Factors make their profits on the invoice discount – the difference between the face value of the invoice and the amount they pay to the exporter. The discount includes interest on the advance and other costs connected with the management and collection of the assigned accounts receivable – which according to Leong, works out to about the same cost as a bank business loan or line of credit.
“The financing cost of factoring is similar to bank borrowing,” he said. “However, there is a service fee of 0.75 percent to 1 percent of the invoice value, which is for the credit protection and collection service.”
According to FCI estimates, total factoring volume worldwide exceeded $2.5 trillion in 2016. That equates to about 15 percent of global trade.
Despite this, the concept of factoring is relatively new in Cambodia and few companies have even heard of it. But efforts are under way to introduce the trade-based finance tool, which could be available by the end of the year.
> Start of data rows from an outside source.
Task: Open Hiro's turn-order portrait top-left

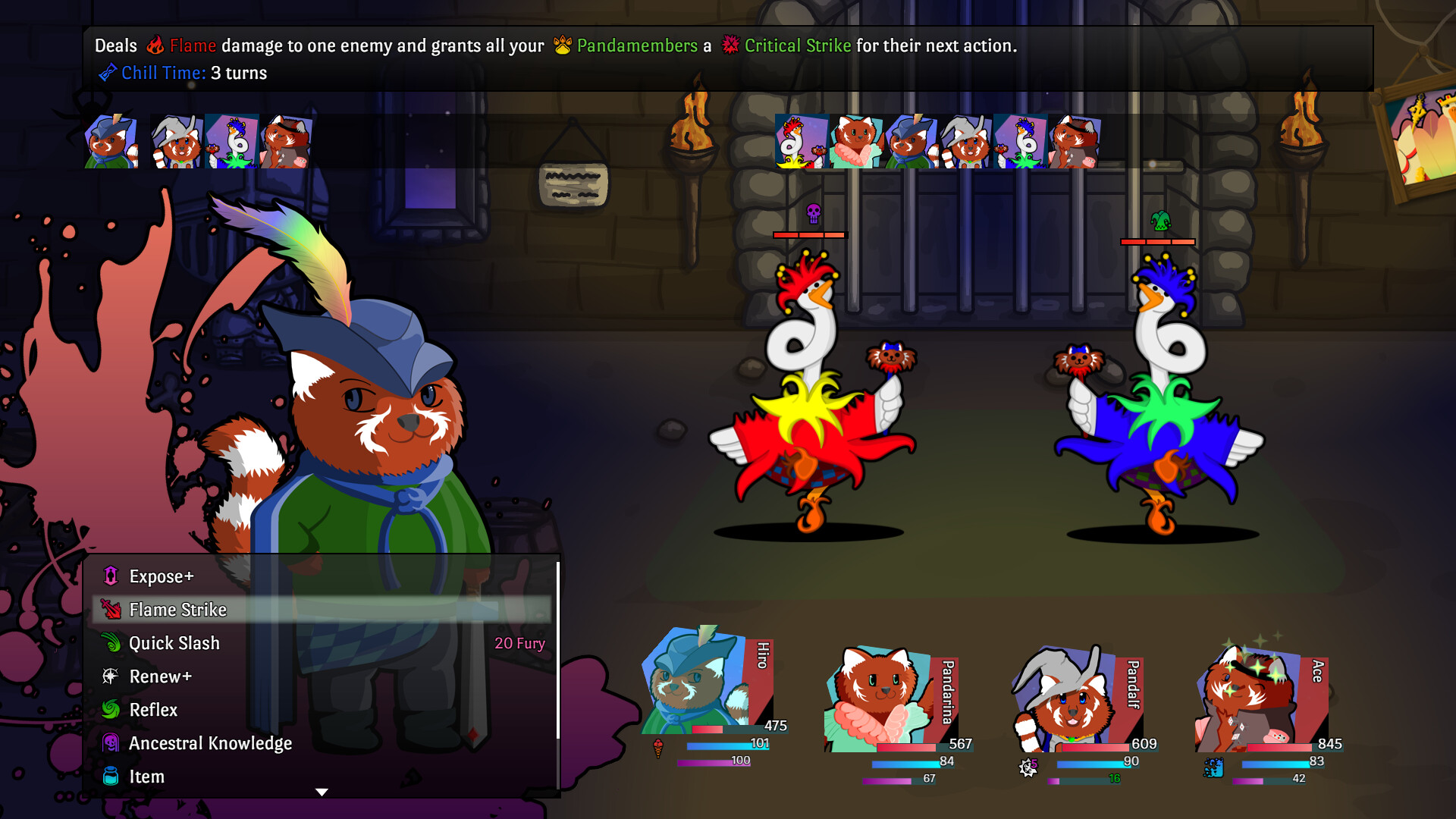Action: coord(110,142)
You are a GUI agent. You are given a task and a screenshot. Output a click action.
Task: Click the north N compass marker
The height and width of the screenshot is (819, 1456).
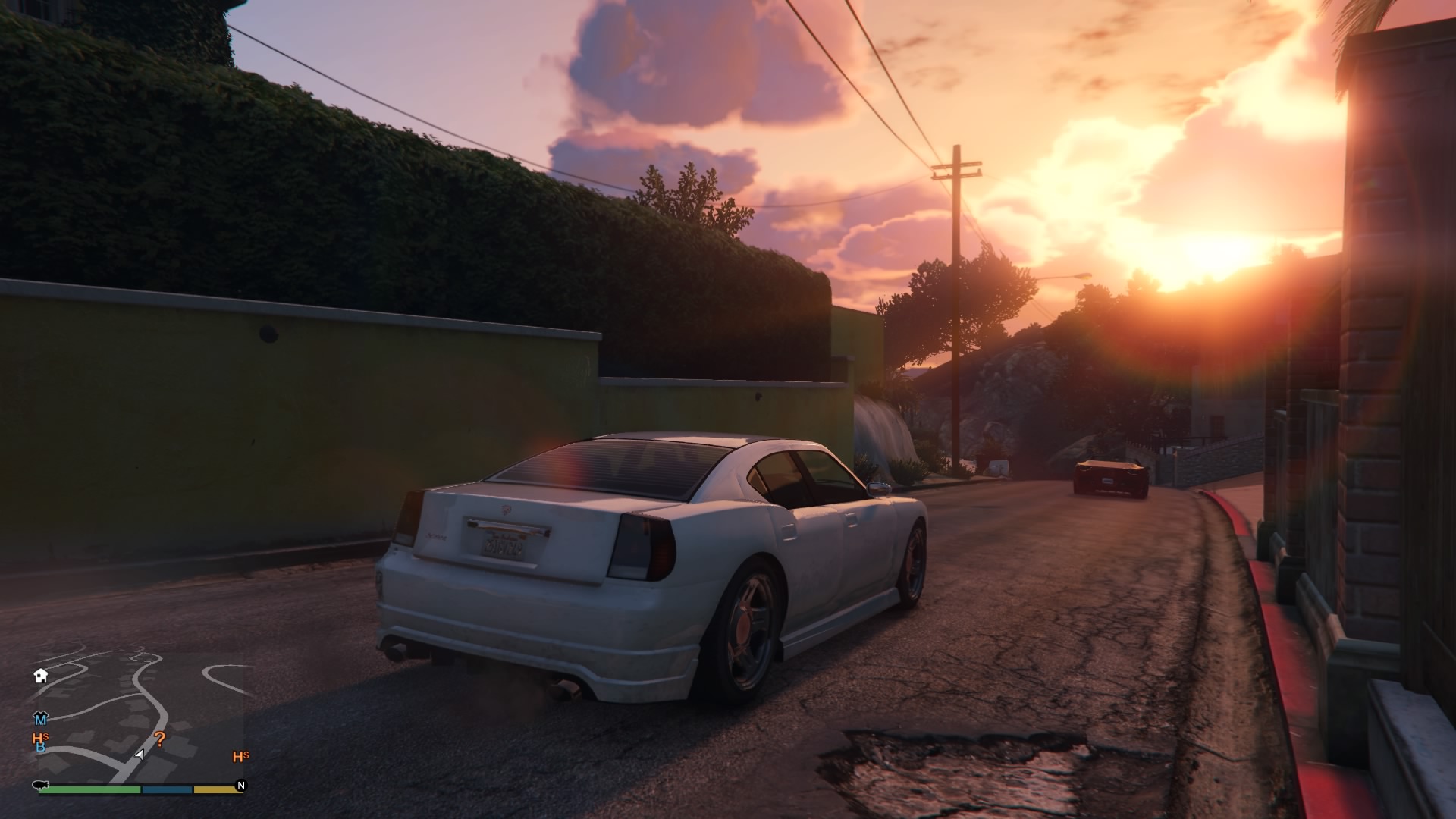tap(241, 786)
In February, FCI and the International Finance Corporation (IFC) jointly organised a conference in Phnom Penh to share international expertise on factoring and help local lending institutions and relevant industry players build networks. A two-day workshop that preceded the event provided training on the operational and technical aspects of factoring for frontline and mid-level staff.
According to Peter Mulroy, secretary general of FCI, Canadia Bank is currently the umbrella organisation’s only member here, having joined last year. However, Acleda Bank has expressed interest in joining, as well as ABA Bank, a local subsidiary of the National Bank of Canada – a longstanding provider of factoring services.
Ung Sam Ol, head of Acleda Bank’s trade finance division, said his bank is looking to offer both domestic and international factoring services to local businesses. He said Cambodian companies, particularly producers of garments and agricultural goods, stand to benefit.
“Factoring can result in savings to management as well as providing an extra source of finance,” he said. “It is particularly well suited to exporters on open accounts, or those who want to expand their volume of trade by selling more on open accounts.”
Sam Ol noted that exporters can significantly reduce their overhead costs and management time by relying on the factor’s overseas network and credit reference system, leaving the factor to collect invoices and chase down delinquent payments.
“Debtors tend to settle more quickly because the factor is more efficient at collecting the debt,” he added.